GENETIC APPROACHES TO PROTEIN-NUCLEIC ACID INTERACTIONS

蛋白质-核酸相互作用的遗传学方法

• 批准号: 3271740
• 负责人: PAUL R SCHIMMEL
• 金额: $ 24.56万
• 依托单位: MASSACHUSETTS INSTITUTE OF TECHNOLOGY
• 依托单位国家: 美国
• 财政年份: 1977
• 资助国家: 美国
• 起止时间: 1977-03-01 至 1993-02-28
• 项目状态: 已结题
• 来源: https://reporter.nih.gov/project-details/3271740
• 关键词: DNA; Escherichia coli; X ray crystallography; acylation; aminoacid; aminoacid tRNA ligase; aminoacyl tRNA; binding proteins; biochemical evolution; chemical fingerprinting; crosslink; enzyme induction /repression; enzyme mechanism; enzyme structure; genetic manipulation; genetic mapping; hybrid enzyme; ligase; mutant; nucleic acid sequence; peptides; protein engineering; protein sequence; transfer RNA; yeasts

Rules of the genetic code are established by the matching of trinucleotide sequences with specific amino acids. This is done by the interaction of aminoacyl tRNA synthetases with transfer RNAs. This specificity of this interaction enables the synthetases to attach amino acids to the cognate transfer RNAs.

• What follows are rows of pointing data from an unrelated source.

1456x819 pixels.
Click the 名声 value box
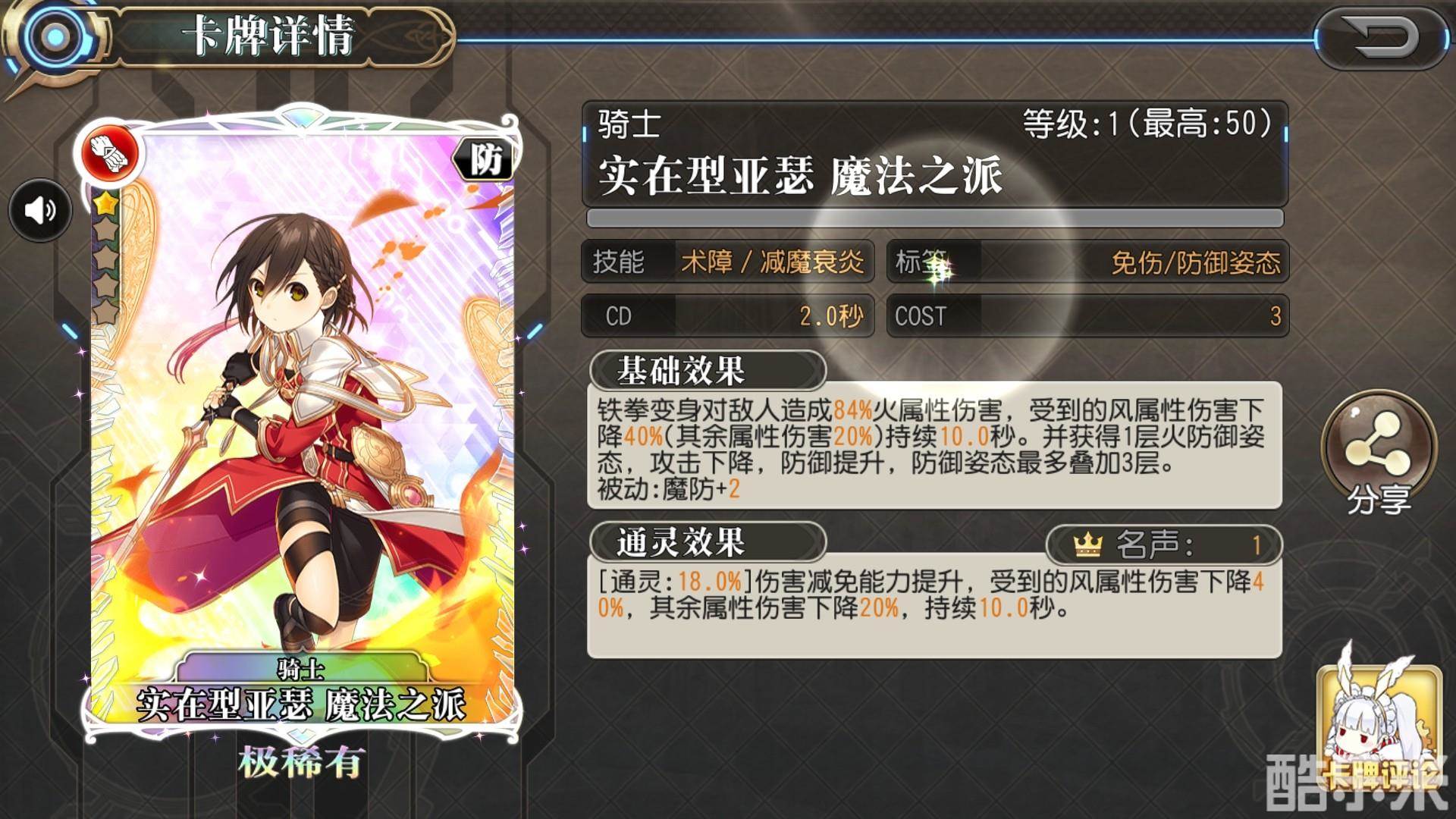tap(1164, 544)
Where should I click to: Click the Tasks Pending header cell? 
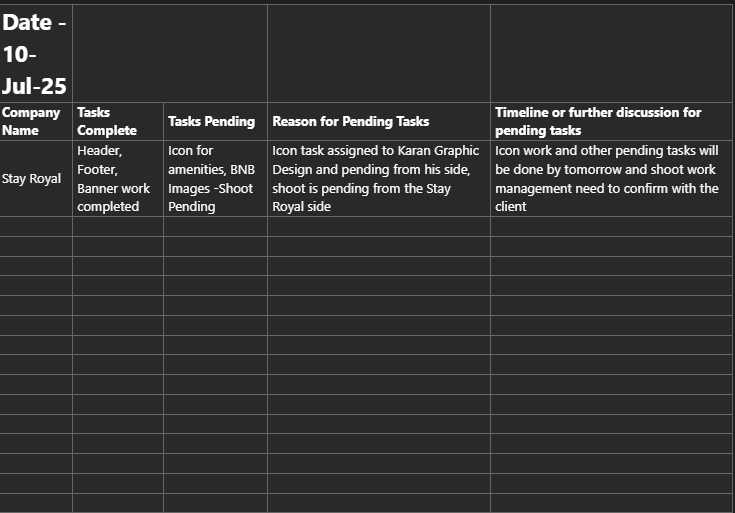coord(215,121)
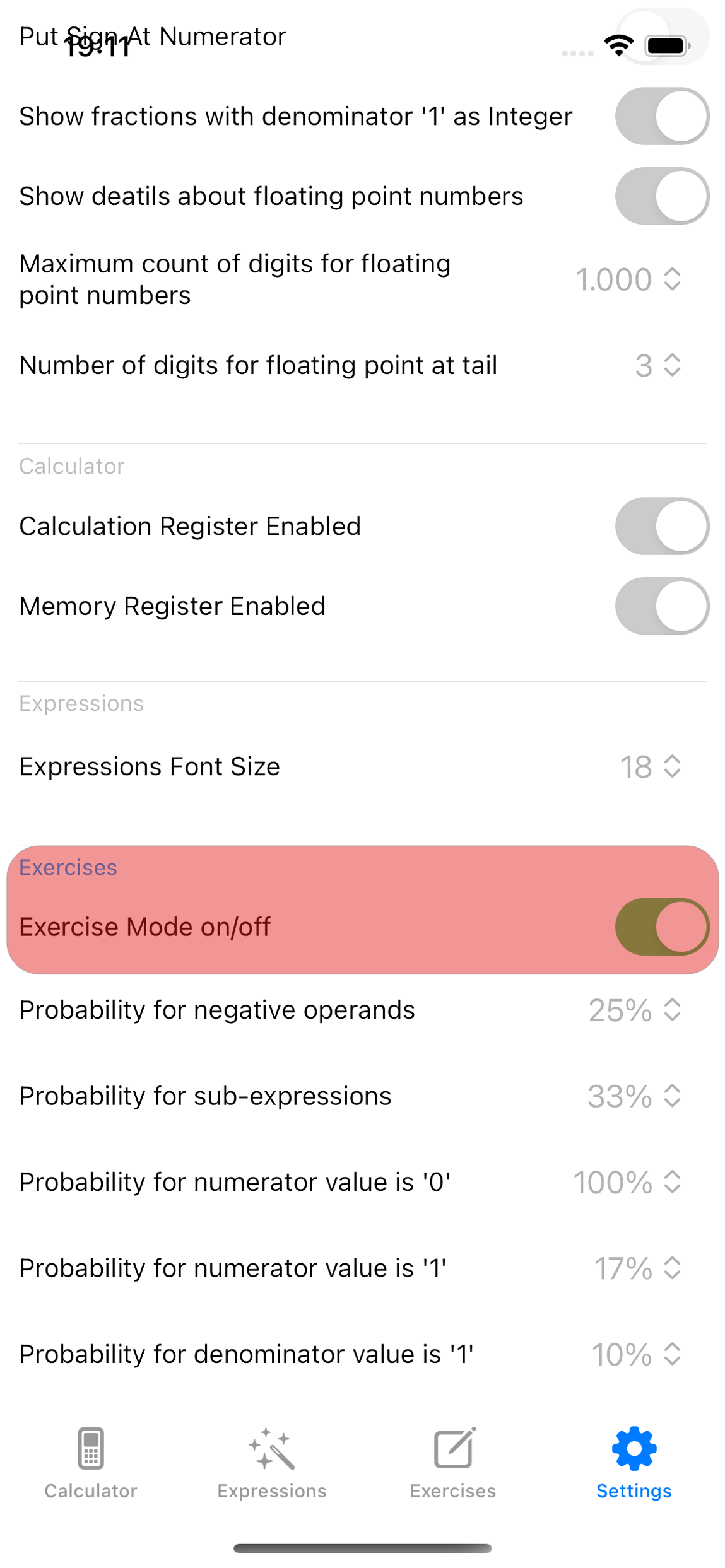Tap the Wi-Fi status icon

click(x=618, y=45)
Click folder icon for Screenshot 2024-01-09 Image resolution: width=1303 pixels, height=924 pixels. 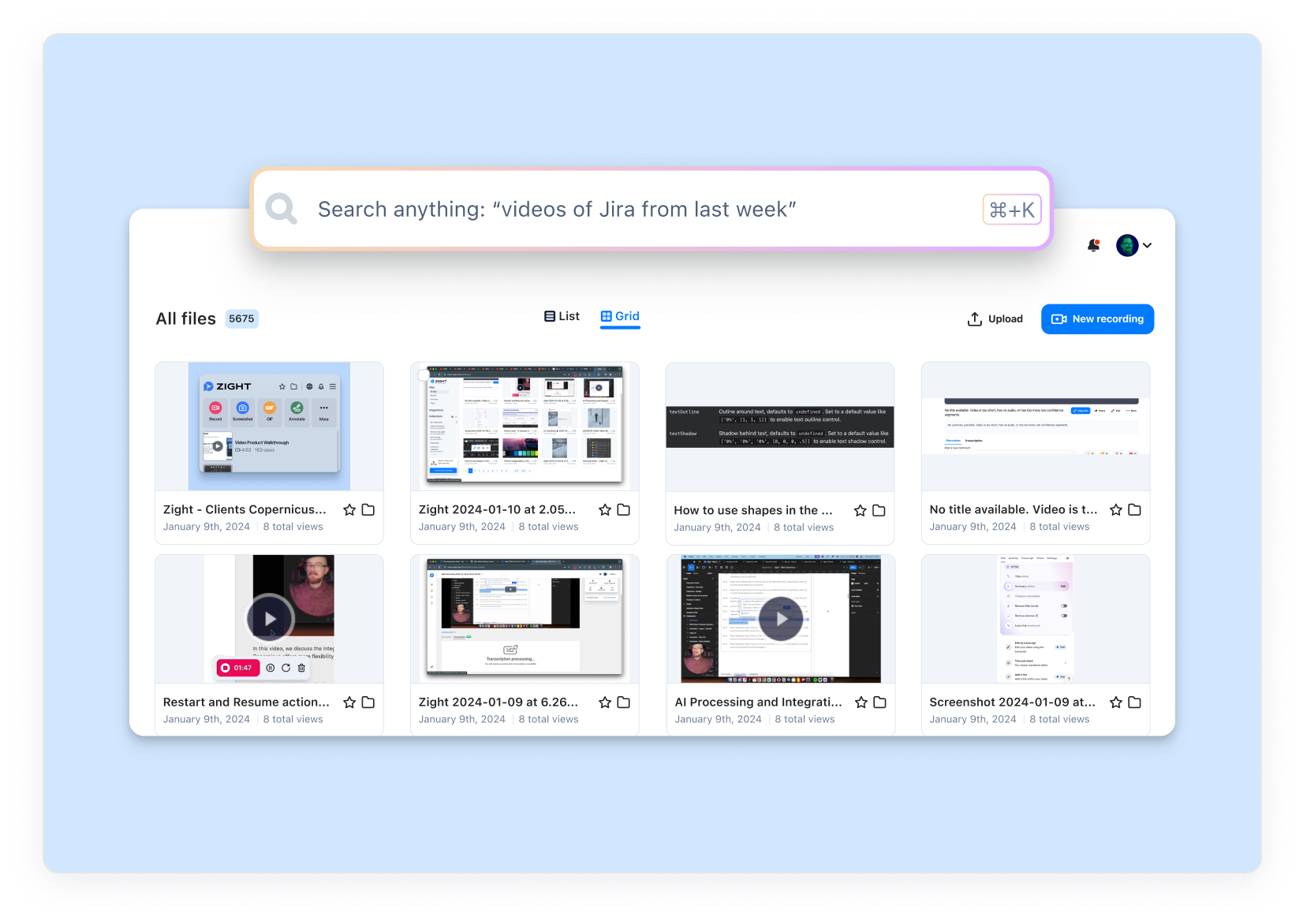pos(1135,702)
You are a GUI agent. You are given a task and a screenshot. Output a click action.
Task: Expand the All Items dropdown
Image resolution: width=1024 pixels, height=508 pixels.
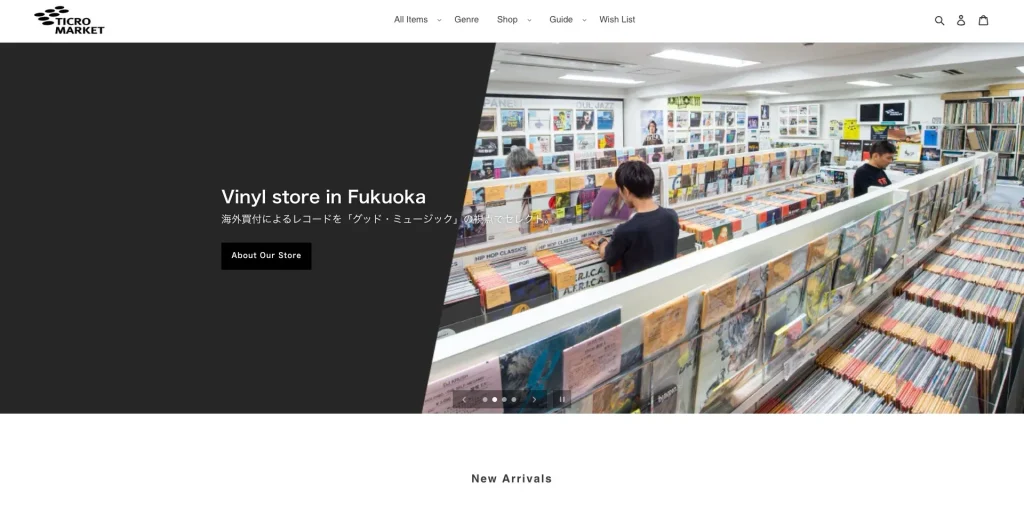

The transfer RNAs encode nucleotide triplet anticodons which correspond to specific amino acids. For some, perhaps most, transfer RNAs, the anticodon per se is not the primary site by which the synthetases recognize their cognate transfer RNAs. This means that other sites in the molecule are critical. Mutagenesis of tRNA and its cognate enzyme is used to define further the sites that are sensitive to recognition. Advantage is taken of structural data on transfer RNA and of emerging structural data on aminoacyl tRNA synthetases. Also used are data which have defined regions in both molecules that are significant for recognition. Chimeric enzymes are tested to determine whether specific regions of one enzyme can function within the context of the structural framework of another enzyme. Sequences that are critical for tRNA recognition may be swapped between enzymes. The use of heterologous yeast-E. coli systems in vivo expands considerably the ability to define nucleotides that determine the identity of a tRNA. These systems also can be developed to make chimeric yeast-E. coli aminoacyl tRNA synthetases.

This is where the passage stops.